#### [Exercise material]
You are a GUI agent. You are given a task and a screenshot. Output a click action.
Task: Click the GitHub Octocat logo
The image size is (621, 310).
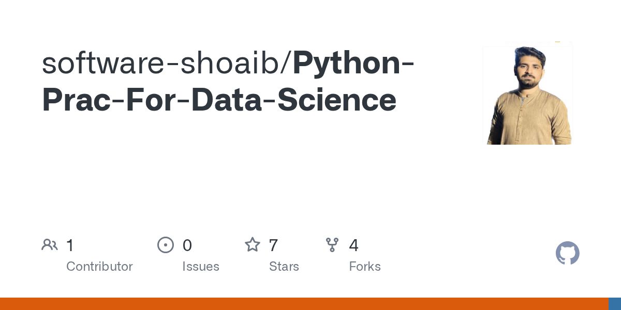pos(567,253)
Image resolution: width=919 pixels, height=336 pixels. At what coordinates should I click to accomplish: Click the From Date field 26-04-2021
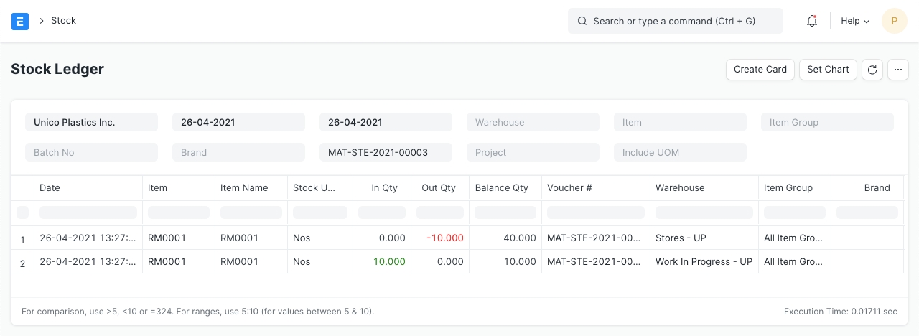[238, 122]
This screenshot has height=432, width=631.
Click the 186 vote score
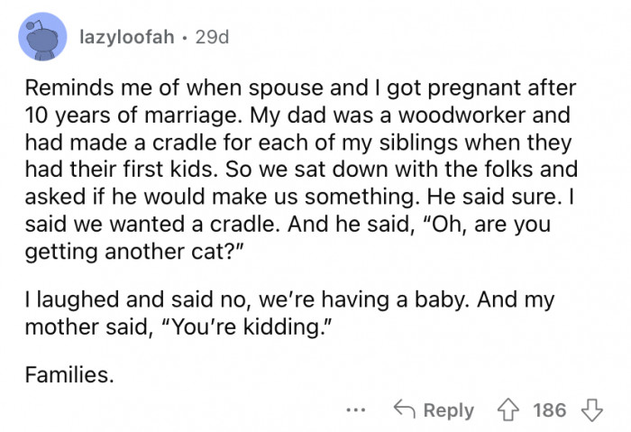(548, 410)
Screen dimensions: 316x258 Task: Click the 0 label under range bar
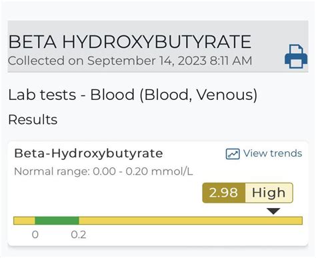point(35,235)
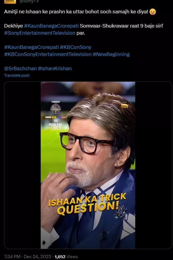Screen dimensions: 173x260
Task: Open the 7:34 PM Dec 24, 2023 timestamp
Action: [28, 256]
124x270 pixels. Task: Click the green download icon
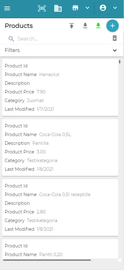click(x=98, y=26)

#### [Problem description]
Your copy should hold exactly the lines from the one that contains "Screen dimensions: 316x258" through the final line of the data, both ends included, and no pictures.

#### [Response for this exercise]
Screen dimensions: 316x258 Task: Click the 0 label under range bar
point(35,235)
Screen dimensions: 173x260
Task: Open the 7:34 PM Dec 24, 2023 timestamp
Action: [28, 256]
124x270 pixels. Task: Click the green download icon
click(x=98, y=26)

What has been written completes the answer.